Derrida and Pynchon
jbor
jbor at bigpond.com
Wed Oct 13 07:12:30 CDT 2004
on 13/10/04 8:22 AM, jbor wrote:
> It's quite clear, then, that the ideas of Derrida, amongst other
> poststructuralists, do provide ample ground for intelligent discussion and
> interpretation of Pynchon's work. Not so Chomsky's Language Acquisition
> Device theory, behaviourist linguistics, or the Sapir-Whorf hypothesis, I'm
> afraid, which were dead in the water thirty, forty and fifty years ago
> respectively.
If someone is game to try to exhume and resuscitate these long-defunct
dogmas, or to demonstrate where and how Pynchon's work embraces positivism
or behaviourism or objectivism, by all means go for it. As the bishop said
to the showgirl (paraphrasing), "I'm all ears." Boom-tish.
Same goes for one or other of the current fashions in the "cognitive
science" arena.
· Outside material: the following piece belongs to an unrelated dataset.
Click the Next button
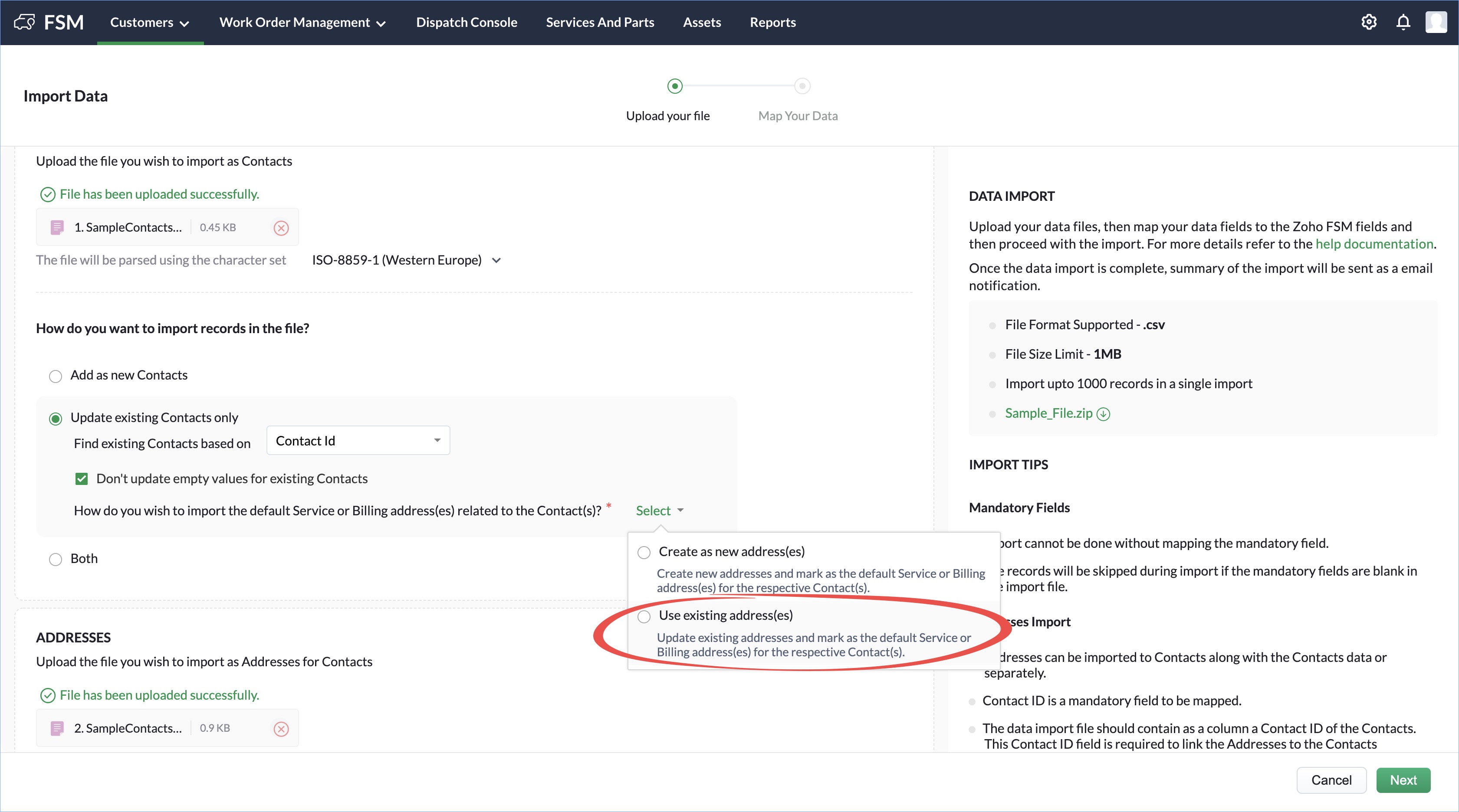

That is, if The Interlocutor is up to the task.
The point does remain, of course, gormless assertions to the contrary
notwithstanding, that there has been much discussion and interpretation
of Pynchon's work -- intelligent and worthwhile too -- which takes
poststructuralism and/or deconstruction as its primary frame of reference.